İRAN VİZE VERİLMEYEN TEK ÜLKE OLMAZ
Bu işin tek çözümü vardır: İran’a vize vermezse, Dünya Kupası organizasyonunu ABD’den almak. Ama, alternatif çözümler dillendirilmeye başlanmış. Bunlardan birincisi İran’ı A grubuna koymak. A Grubu’nun tüm karşılaşmaları Meksika’da oynanacak. Ancak, İran gruptan çıkarsa; fikstüre göre yine ABD’ye girmek zorunda kalabilir. İran’ın karşılaşmalarını Meksika ya da Kanada’da oynatmak da önerilen başka bir çözümler. Irak, Filistin, Libya, Küba, Nikaragua, Panama ve Venezuela’nın da Dünya Kupası’na katılma olasılığı var, Avrupa’da elemeler zaten yeni başladı. Dünya Oyunları’nda olduğu gibi ABD’nin Türk sporculara yine vize vermeme olasılığı her zaman var.
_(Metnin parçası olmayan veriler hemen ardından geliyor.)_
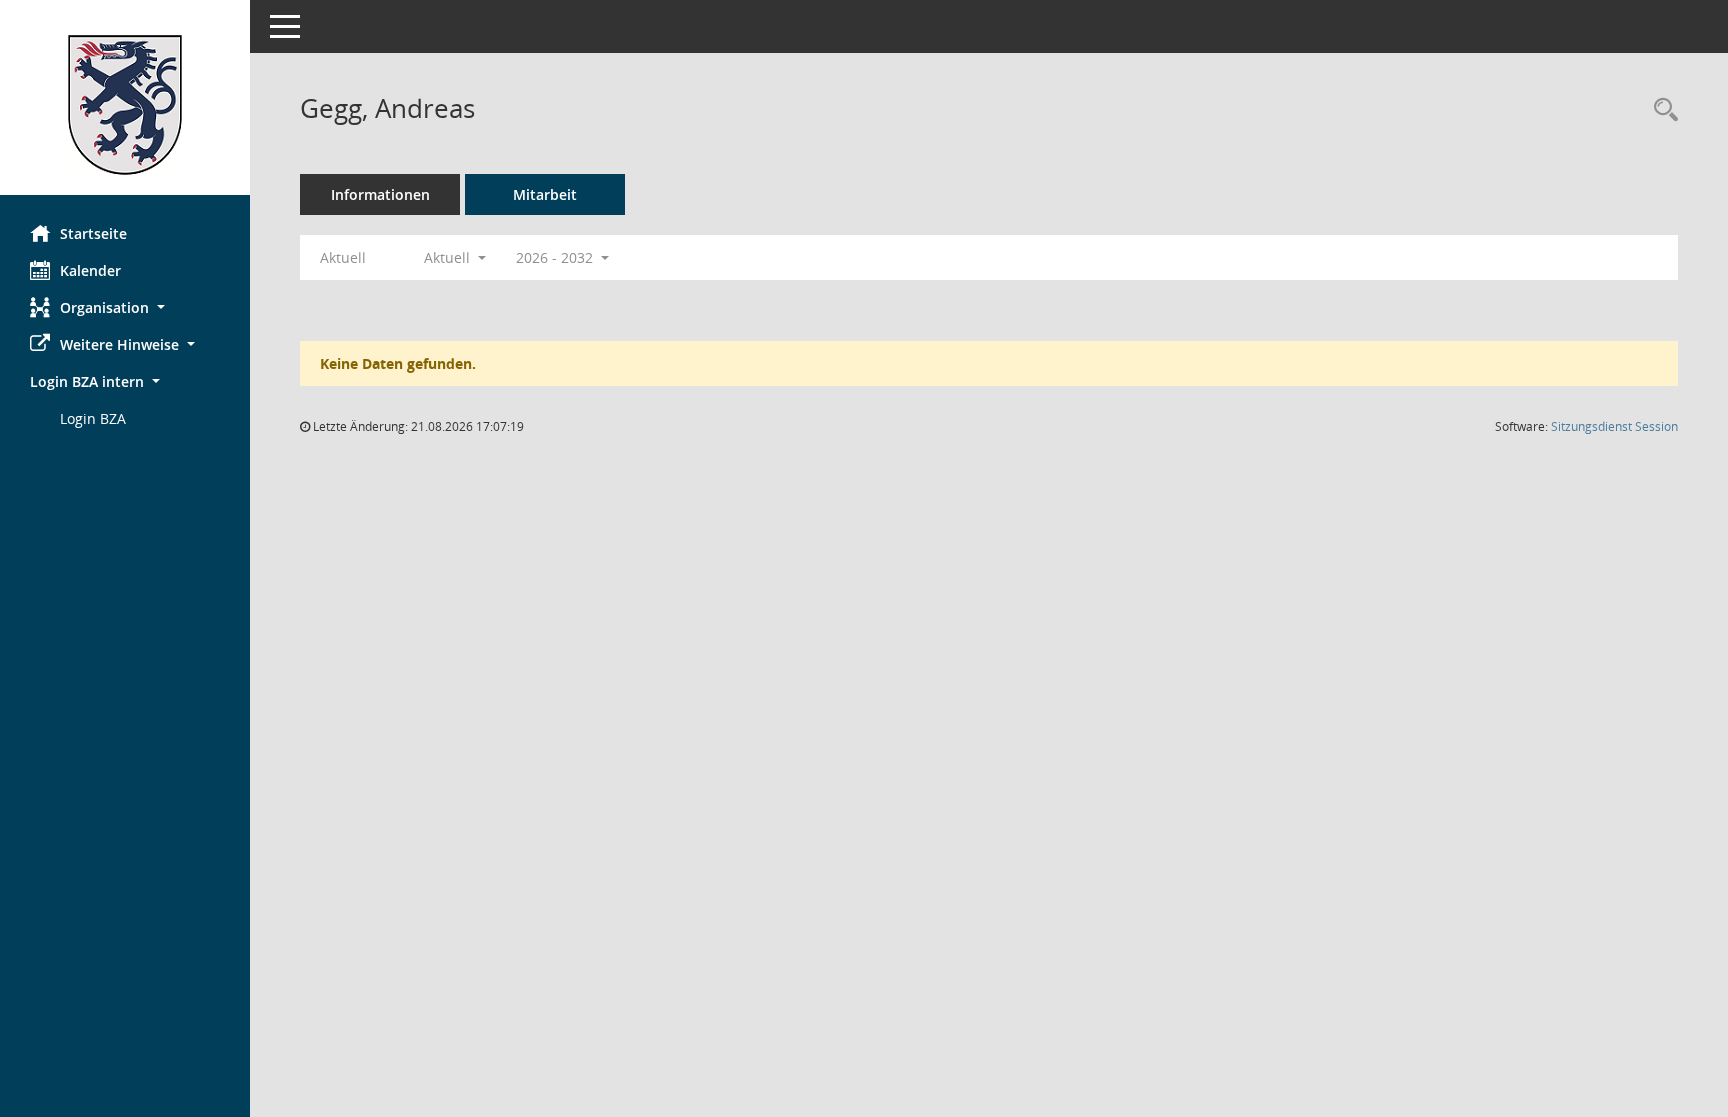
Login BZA (93, 418)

FIFA, tüm dünyayı A Grubu’na sığdıramayacağına ve ABD de tüm dünya ile kavgalı olduğuna göre; bu spor karşıtlığı ABD’ye taviz verilerek çözülemez. Bugün FIFA’nın vereceği taviz; 2028 Los Angeles Olimpiyatları’na hak kazanan sporcuların Olimpiyat’a gidememesi ile sonuçlanacaktır. FIFA’nın yapamadığını IOC hiç yapamaz. Spor birleştirici olmalıdır, adil olmalıdır. Spor ABD’nin emperyalist baskısına hizmet etmemelidir.
Neredeyse yarım yüzyıldır Kıbrıs Türklerine uygulanan spor ambargosundan millet olarak zaten mağduruz. Bu emperyalist düşünce; KKTC, Rusya, Belarus derken tüm dünyayı sarmaya başlıyor. IOC, FIFA gibi dünya sporunu yönetme niyetinde olan konfederasyonlar; bu emperyalist düşünceye hizmet etmeye devam ederlerse; yeni bir dünya kurulacak, bu kukla organizasyonlar yöneticileri ile beraber tarihe karışacaktır.